Addington is running at full capacity and has had a waiting list since the beginning of the year. More than 30 men are waiting for a place.

The reason for the backlog is that the quakes destroyed or damaged most cheap inner-city hostel and bed-sit accommodation, making the remaining and often substandard housing scarce and no longer affordable. This has increased demand for beds at Addington and means those ready to leave the centre can’t afford the rising rents on their fixed or low incomes.

Glenis says this has increased pressure on staff and has particularly frustrated residents looking to move on but unable to find accommodation they can afford. Single men have virtually no chance of getting Housing New Zealand or Christchurch City Council housing, the only affordable accommodation in town.

Addington is also facing a steep rise in overheads, although profits at the centre’s two Family Stores are expected to cancel out any deficit or at least alleviate it. The main contributor is the centre’s insurance bill. Addington’s annual pre-quake insurance cost was $13,500, but this year’s bill is expected to be around $75,000. One of the Family Stores has seen an increase in rent of $33,000.

Currently, neither Christchurch District Health Board nor Corrections pay for the care of their clients living at Addington. The one exception is a modest amount Addington receives from the DHB for providing an on-call bed and associated supervision for people with serious mental illness that are at risk of criminal behaviour.

Pip says the care of many of the centre’s residents would likely qualify for District Health Board or Corrections Department funding.

She says the days of the agencies freely shifting the costs and risks of caring for parolees and mental health patients at Addington may be coming to an end. Addington’s management is now working toward establishing contracts with the agencies.

The savings to Corrections when people are in The Salvation Army’s care is huge. The cost of keeping men like Jason and Ricky in prison is around $94,000 a year—or $257 a day—not much more than Addington receives per week, per man for rent, board and services. And that’s if residents have the means to pay. As Glenis says, admission is based on need rather than ability to pay.

Mental-health benefits

The cost of having unmanaged mental health patients at large is inestimable but also likely to be huge.

Robert entered Addington 12 years ago looking for a way put an end to the chaos that had consumed much of his adult life. He was homeless and arrived at Addington with multiple drug addictions and a history of psychiatric hospital admissions, some of them ordered by the courts.

He says he now has a level of stability in his life sufficient to keep himself well—something he says would be highly unlikely if he lived in the community. Staff keep a quiet eye on Robert’s health and can help him manage his medications if need be.

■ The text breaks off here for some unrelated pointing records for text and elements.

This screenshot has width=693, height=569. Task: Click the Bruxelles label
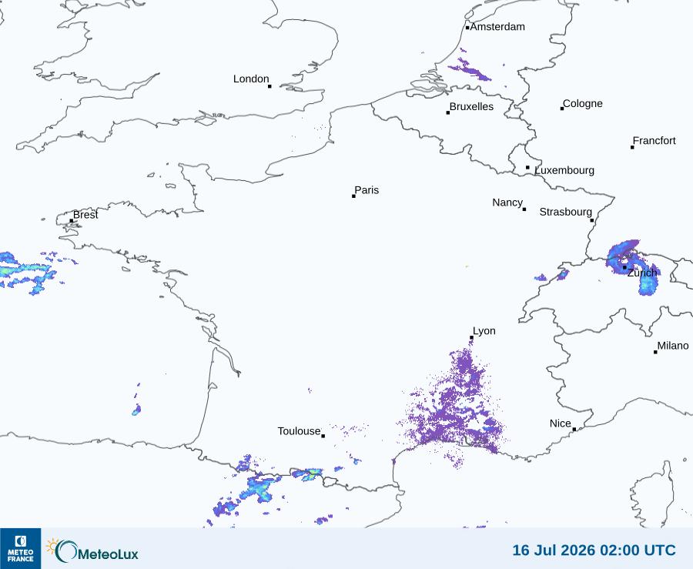click(x=471, y=106)
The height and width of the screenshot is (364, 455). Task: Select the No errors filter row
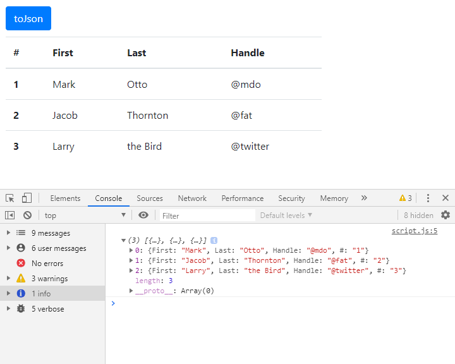(52, 264)
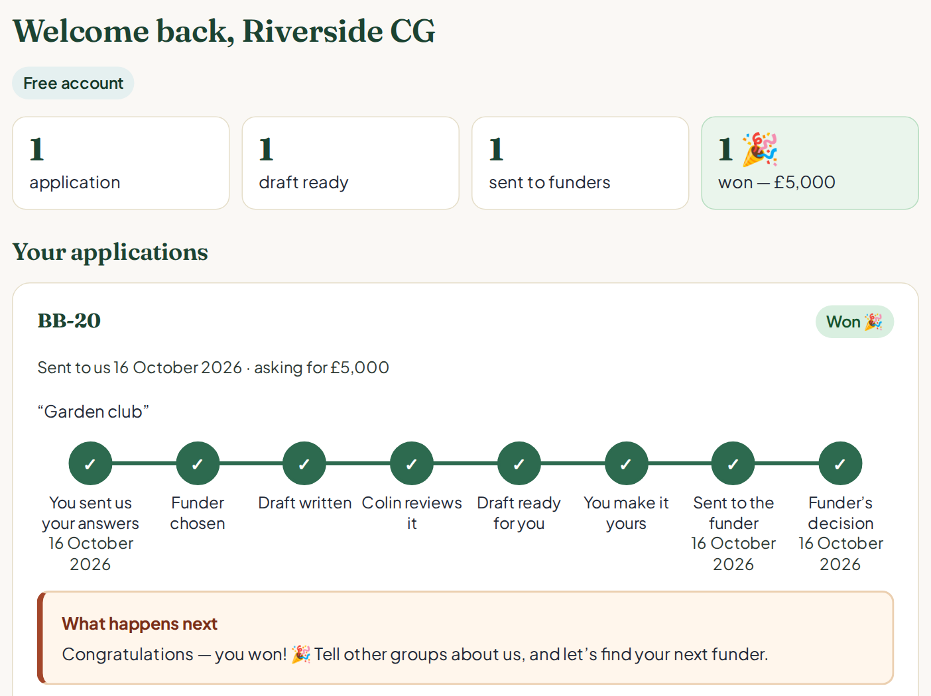This screenshot has width=931, height=696.
Task: Open the '1 application' stat card
Action: [121, 163]
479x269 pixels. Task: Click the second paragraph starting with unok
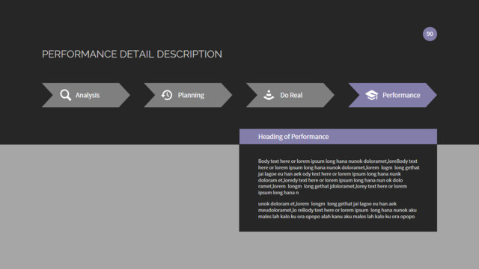point(337,210)

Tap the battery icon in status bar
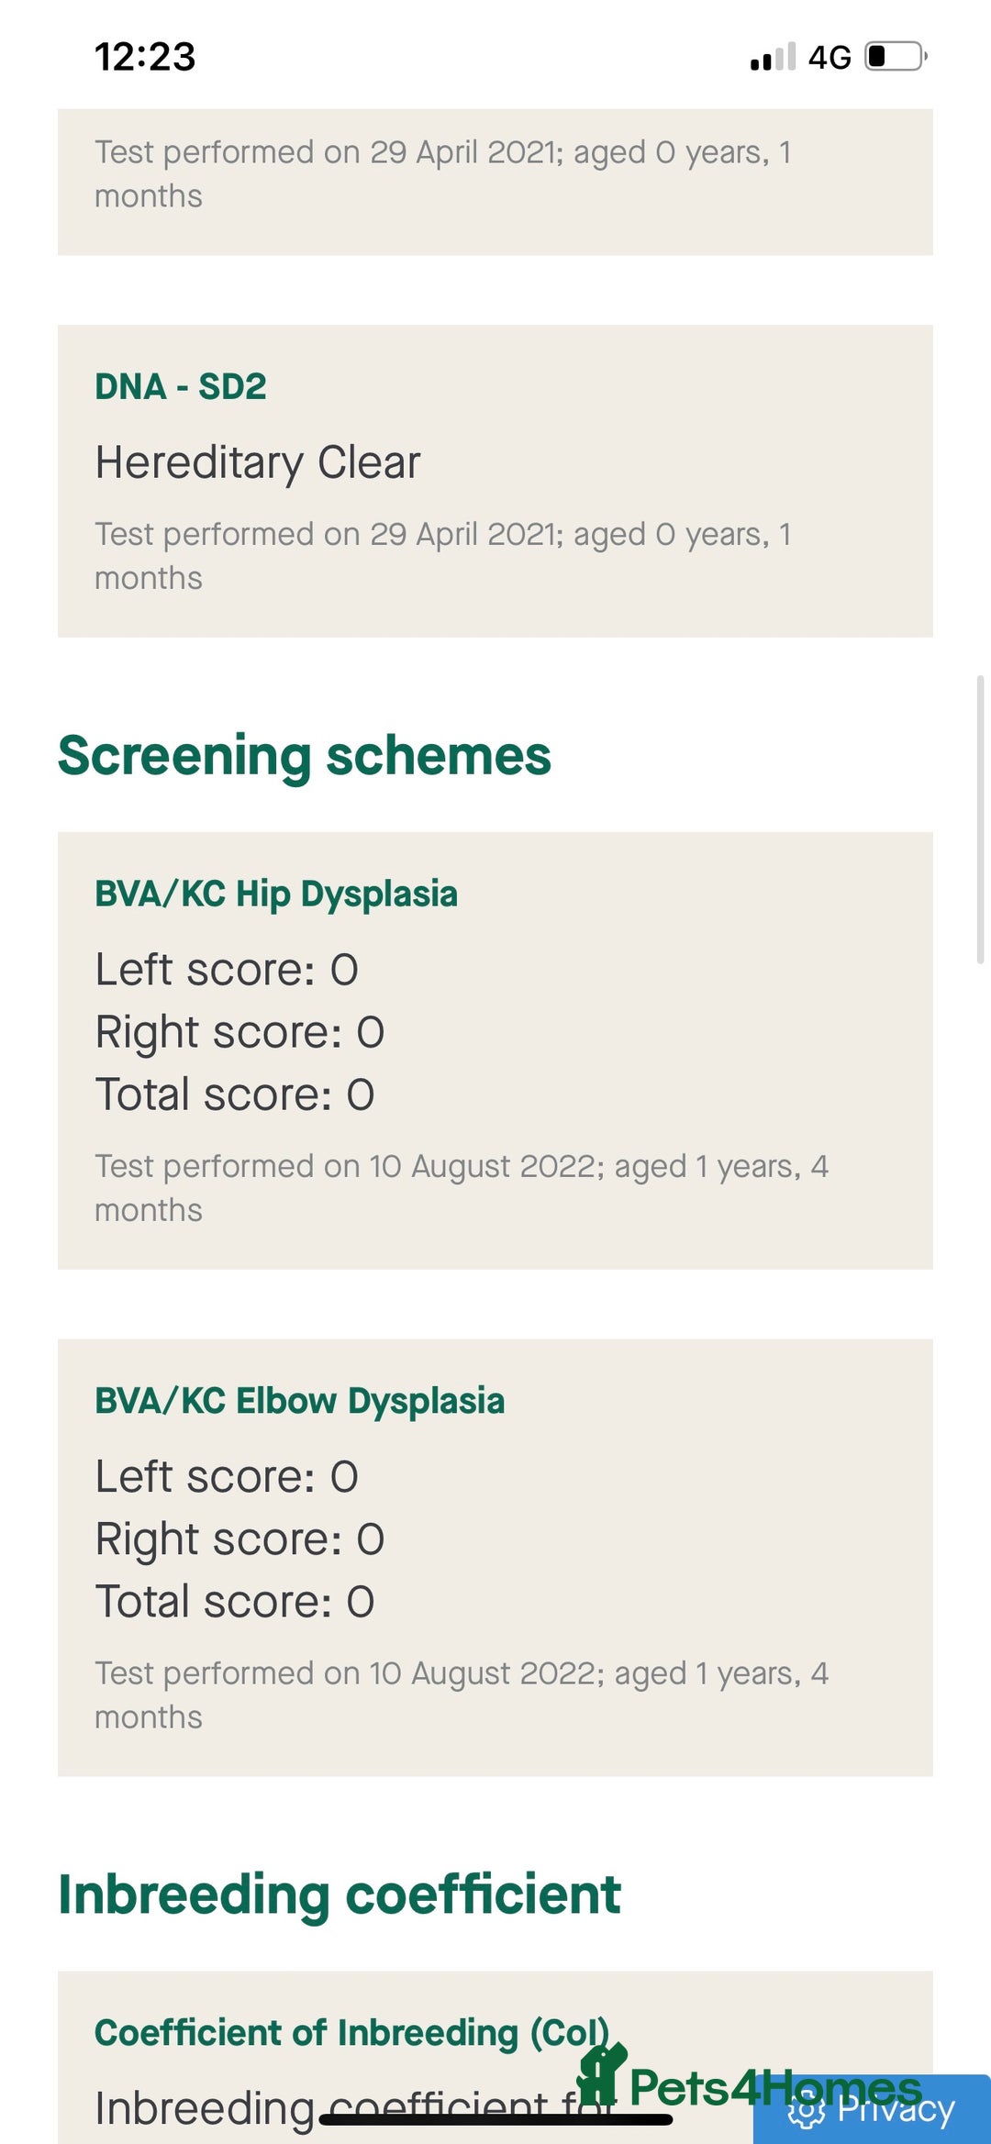click(896, 57)
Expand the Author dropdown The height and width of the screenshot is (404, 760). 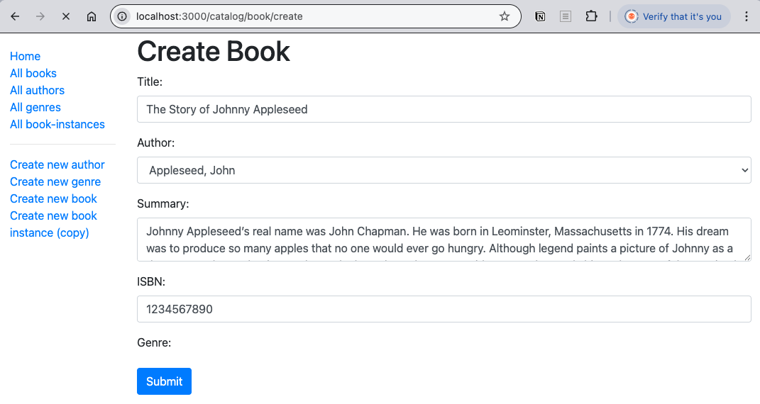coord(444,170)
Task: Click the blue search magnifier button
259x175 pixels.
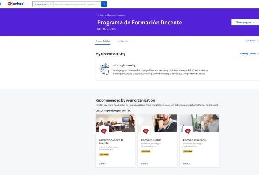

‘Life has improved 100 per cent,’ says Robert. ‘Here, there is a system where I don’t get unwell, without which I could fall back into that dysfunctional behaviour.’

The Hereford Centre, a mental health provider, regularly refers its patients to Addington. Senior Psychiatric Nurse Michael Fahy says the management of community health patients by Addington’s staff and the centre’s structured regime provides patients with critical stability.

‘We have a lot of people who if they know their medication is going to be dispensed and staff are there at night to check things out, then they will do well,’ he says. ‘They don’t do well if they are left to their own devices—structure is essential.’

He says Hereford staff view Addington as having a high value for community mental health patients and the community at large, a value that is rising with the scarcity of suitable accommodation.

‘We know if (Addington) closed today, we probably would not be able to place of the people that we’ve got living there. They would probably end up on the street.’